De acordo com especialistas, a maioria dos agentes responsáveis pelas doenças mortais testadas em Vozrozhdenia provavelmente já estão mortos, mortos pela intensa radiação ultravioleta do sol e as temperaturas regulares do verão de 60°C. A exceção é o antraz, um esporo que pode sobreviver no solo por séculos.
Quando os soviéticos deixaram a ilha nos anos 90, eles enterraram às pressas toneladas de esporos de antraz aqui para cobrir a violação de um tratado de 1972 que proibia todas as armas biológicas. No início dos anos 2000, oficiais dos EUA e do Uzbequistão chegaram à Ilha Vozrozhdenia e incendiaram vários armazéns contendo tubos de ensaio, garrafas e placas de Petri, em um esforço para destruir quaisquer patógenos remanescentes. O Departamento de Defesa dos EUA acredita que os esporos foram destruídos, mas ninguém pode dizer com certeza.
Lepyoshkin e outros que trabalharam no programa soviético de armas biológicas dizem que as bactérias super-resistentes da peste bubônica ainda podem estar se espalhando de geração em geração de famílias de ratos, apenas esperando para serem transmitidas aos humanos. Os catadores, que trabalham entre as ruínas e placas de Petri quebradas sem proteção, correm alto risco de contágio e de iniciar uma epidemia. De fato, uma variedade de peste mais contagiosa e resistente a antibióticos já afeta um punhado de pessoas a cada ano na Ásia Central.
Em 1971, um jovem cientista adoeceu depois que seu navio de pesquisa passou por uma névoa acastanhada perto da ilha. Ela foi diagnosticada com varíola, apesar de estar vacinada contra a doença, e acabou infectando outras nove pessoas, das quais três morreram. Um ano depois, os cadáveres de dois pescadores desaparecidos foram encontrados flutuando em seu barco perto da ilha. Eles aparentemente morreram da praga.
Histórias de moradores locais puxando redes cheias de peixes mortos abundam na área ao redor de Vozrozhdenia, e em maio de 1988, 50.000 antílopes saiga que estavam pastando em uma estepe próxima caíram mortos em cerca de uma hora, de causas misteriosas. Sua reputação é tão notória que, desde que a antiga ilha – agora 10 vezes maior e conectada ao continente – foi evacuada na década de 1990, apenas algumas expedições foram organizadas.
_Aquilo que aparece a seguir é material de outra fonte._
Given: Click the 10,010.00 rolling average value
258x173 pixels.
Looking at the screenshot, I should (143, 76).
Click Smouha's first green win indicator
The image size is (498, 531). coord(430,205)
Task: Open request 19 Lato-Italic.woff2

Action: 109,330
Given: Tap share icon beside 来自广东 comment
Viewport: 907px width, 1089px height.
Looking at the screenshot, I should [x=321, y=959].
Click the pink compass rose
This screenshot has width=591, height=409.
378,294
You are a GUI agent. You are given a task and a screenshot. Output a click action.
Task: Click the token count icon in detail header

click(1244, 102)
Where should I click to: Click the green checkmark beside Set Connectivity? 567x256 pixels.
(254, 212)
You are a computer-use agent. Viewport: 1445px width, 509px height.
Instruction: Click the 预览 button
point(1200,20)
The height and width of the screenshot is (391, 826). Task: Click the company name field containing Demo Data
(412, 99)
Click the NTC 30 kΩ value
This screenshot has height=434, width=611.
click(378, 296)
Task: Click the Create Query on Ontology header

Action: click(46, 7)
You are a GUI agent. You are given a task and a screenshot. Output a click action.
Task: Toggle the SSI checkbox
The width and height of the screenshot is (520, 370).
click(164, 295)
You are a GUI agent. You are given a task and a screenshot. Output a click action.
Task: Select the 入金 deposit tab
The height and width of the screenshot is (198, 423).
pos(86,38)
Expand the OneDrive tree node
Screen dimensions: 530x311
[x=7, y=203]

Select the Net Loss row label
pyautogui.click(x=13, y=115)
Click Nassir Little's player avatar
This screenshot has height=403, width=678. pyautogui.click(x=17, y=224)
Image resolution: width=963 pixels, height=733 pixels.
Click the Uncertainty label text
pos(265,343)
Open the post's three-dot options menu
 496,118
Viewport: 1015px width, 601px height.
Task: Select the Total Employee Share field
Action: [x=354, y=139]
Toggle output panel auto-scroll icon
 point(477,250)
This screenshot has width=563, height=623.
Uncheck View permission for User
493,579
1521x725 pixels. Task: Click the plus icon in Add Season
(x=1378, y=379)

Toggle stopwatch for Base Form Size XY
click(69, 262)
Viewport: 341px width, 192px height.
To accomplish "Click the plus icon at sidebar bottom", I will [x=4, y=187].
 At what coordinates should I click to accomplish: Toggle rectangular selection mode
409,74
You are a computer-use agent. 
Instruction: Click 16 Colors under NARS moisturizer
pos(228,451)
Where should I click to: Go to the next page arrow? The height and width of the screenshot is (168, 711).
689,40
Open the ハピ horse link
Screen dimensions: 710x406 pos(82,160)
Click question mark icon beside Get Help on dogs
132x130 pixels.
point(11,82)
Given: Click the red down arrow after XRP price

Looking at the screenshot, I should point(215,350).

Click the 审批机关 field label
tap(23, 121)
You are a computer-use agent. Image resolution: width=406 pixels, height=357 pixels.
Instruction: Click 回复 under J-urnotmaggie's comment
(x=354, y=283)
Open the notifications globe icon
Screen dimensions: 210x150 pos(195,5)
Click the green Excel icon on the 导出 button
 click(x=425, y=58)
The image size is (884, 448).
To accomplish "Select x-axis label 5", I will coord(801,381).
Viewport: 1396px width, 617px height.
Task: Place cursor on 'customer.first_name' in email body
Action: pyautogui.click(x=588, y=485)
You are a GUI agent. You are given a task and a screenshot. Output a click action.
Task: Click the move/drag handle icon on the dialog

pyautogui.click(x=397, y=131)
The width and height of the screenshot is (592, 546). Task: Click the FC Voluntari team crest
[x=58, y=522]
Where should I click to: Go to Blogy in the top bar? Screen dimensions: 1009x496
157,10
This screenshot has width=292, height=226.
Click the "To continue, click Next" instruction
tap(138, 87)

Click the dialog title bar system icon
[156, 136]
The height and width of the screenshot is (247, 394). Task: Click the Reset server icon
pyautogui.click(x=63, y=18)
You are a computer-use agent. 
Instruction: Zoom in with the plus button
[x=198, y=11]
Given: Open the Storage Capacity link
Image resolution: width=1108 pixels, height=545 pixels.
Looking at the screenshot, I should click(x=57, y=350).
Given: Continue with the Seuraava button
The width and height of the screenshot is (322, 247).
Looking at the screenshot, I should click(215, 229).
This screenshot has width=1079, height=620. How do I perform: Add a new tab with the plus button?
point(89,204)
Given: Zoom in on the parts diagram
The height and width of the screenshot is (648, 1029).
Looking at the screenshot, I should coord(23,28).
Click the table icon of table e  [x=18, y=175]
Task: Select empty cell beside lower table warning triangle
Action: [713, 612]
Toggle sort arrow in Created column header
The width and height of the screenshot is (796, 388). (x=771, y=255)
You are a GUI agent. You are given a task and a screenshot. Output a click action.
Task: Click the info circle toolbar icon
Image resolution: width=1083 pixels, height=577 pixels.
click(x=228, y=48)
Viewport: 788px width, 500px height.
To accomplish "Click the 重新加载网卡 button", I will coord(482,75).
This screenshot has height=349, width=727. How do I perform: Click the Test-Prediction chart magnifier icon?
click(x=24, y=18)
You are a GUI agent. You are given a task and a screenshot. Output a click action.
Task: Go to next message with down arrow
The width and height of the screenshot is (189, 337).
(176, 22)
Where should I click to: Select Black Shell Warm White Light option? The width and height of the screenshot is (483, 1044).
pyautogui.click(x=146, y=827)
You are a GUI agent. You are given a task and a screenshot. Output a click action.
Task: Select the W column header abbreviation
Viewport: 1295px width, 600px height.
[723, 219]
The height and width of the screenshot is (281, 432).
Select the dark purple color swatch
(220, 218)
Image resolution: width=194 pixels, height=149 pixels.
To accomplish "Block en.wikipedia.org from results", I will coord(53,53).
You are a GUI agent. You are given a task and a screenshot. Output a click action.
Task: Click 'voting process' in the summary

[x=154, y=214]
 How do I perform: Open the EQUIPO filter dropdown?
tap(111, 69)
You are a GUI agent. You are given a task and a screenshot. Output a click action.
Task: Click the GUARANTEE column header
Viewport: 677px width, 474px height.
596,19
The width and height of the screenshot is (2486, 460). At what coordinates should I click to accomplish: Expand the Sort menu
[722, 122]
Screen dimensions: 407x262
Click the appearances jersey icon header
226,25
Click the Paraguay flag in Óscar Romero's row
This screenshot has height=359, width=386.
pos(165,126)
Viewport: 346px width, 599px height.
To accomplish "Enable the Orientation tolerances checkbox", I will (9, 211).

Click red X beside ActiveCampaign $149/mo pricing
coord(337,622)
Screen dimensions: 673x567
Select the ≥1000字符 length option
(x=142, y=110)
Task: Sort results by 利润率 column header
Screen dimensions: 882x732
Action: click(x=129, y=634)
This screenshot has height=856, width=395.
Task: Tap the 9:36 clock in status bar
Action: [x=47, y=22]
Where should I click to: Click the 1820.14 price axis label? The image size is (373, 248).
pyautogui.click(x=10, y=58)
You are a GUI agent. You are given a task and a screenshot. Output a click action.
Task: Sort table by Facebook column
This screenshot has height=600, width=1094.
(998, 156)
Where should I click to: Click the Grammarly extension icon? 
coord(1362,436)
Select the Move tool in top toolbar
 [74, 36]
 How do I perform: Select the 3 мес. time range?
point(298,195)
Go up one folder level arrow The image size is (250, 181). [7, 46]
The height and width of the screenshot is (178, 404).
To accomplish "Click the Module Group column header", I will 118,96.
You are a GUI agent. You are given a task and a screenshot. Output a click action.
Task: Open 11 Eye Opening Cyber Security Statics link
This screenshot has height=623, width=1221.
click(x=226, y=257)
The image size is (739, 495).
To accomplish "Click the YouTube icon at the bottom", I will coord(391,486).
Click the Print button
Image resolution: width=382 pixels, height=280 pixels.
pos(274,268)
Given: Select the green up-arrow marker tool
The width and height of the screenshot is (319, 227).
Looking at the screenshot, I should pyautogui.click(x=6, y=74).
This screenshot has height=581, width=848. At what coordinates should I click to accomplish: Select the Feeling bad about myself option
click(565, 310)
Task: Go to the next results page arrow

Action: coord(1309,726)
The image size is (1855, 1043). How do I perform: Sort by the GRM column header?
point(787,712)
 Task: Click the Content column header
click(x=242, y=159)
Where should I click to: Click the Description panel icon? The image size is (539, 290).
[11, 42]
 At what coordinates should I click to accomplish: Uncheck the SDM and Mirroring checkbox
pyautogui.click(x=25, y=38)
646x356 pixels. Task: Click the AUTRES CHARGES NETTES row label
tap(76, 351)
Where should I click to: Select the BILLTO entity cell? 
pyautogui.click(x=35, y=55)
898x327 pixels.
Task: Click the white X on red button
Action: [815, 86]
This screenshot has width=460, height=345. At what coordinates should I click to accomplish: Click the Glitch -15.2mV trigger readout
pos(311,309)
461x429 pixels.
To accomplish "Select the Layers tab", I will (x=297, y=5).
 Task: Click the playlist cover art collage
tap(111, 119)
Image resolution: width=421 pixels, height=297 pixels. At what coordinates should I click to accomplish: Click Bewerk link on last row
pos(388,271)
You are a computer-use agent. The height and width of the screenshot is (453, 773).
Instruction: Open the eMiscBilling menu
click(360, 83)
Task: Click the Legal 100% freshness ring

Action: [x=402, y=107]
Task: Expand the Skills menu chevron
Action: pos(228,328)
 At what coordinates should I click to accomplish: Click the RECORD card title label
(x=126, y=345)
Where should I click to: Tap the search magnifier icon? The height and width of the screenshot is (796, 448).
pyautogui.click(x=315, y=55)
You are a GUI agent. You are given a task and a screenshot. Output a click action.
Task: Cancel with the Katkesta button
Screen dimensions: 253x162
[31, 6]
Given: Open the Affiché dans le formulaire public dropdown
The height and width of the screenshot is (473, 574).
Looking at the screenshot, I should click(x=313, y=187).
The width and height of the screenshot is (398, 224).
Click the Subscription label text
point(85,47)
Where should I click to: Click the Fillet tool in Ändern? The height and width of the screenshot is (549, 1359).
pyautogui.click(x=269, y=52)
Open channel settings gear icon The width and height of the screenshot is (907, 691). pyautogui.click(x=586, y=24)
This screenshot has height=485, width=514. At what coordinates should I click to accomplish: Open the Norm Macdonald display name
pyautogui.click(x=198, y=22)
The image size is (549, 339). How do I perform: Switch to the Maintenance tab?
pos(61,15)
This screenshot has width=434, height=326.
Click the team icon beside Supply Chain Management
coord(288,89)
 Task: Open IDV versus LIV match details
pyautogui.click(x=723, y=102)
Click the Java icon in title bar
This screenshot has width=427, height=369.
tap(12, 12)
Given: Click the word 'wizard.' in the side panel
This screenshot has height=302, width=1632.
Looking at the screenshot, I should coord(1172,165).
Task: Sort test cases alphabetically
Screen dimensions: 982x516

Pior ainda, o governo cazaque está atraindo a indústria petrolífera com promessas de grandes descobertas abaixo do Mar de Aral, e algumas perfurações exploratórias já foram realizadas. Lembra daqueles barris de antraz que os soviéticos esconderam em algum lugar da ilha? Não, felizmente, isso não surgiu, mas quem sabe o que eles vão desenterrar a seguir?